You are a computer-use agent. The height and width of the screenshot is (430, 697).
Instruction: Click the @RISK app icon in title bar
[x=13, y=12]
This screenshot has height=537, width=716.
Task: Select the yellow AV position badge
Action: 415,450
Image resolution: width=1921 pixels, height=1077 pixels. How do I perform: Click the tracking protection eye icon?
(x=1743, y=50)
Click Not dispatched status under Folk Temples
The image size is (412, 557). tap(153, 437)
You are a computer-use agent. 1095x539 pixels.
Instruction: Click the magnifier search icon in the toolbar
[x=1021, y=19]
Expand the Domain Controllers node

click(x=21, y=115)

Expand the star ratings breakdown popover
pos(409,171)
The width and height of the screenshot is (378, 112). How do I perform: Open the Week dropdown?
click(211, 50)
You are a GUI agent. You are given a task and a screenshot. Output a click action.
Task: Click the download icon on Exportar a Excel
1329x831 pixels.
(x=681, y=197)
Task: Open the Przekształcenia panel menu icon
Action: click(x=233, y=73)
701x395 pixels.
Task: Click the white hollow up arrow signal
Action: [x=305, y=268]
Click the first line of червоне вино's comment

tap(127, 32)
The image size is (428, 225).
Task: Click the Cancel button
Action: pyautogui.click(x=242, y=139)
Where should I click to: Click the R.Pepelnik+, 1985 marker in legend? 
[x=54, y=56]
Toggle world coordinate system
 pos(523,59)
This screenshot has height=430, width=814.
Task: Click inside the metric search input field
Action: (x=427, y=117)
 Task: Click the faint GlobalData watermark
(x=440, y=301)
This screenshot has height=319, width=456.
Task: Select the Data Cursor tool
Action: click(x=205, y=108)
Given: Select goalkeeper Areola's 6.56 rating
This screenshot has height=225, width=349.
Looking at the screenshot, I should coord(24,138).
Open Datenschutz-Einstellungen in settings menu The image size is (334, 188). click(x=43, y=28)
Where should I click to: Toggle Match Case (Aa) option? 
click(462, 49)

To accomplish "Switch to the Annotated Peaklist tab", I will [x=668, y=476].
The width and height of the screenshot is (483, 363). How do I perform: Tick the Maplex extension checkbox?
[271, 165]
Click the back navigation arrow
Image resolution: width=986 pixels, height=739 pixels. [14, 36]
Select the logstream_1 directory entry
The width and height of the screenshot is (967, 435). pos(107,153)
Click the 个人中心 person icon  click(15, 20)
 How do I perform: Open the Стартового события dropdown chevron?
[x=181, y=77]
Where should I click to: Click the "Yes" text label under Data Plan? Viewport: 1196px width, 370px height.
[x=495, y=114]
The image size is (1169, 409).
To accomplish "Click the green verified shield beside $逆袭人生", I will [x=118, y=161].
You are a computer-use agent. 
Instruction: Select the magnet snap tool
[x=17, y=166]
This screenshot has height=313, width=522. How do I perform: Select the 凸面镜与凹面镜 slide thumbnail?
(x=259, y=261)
# # # # # # #
▶ **Written instruction**
Find every line in the entries above that contains the word "Open", and copy each of those lines out in full.

▶ **Written answer**
The width and height of the screenshot is (378, 112). How do I perform: Open the Week dropdown?
Task: Open the Przekształcenia panel menu icon
Open Datenschutz-Einstellungen in settings menu The image size is (334, 188). click(x=43, y=28)
 How do I perform: Open the Стартового события dropdown chevron?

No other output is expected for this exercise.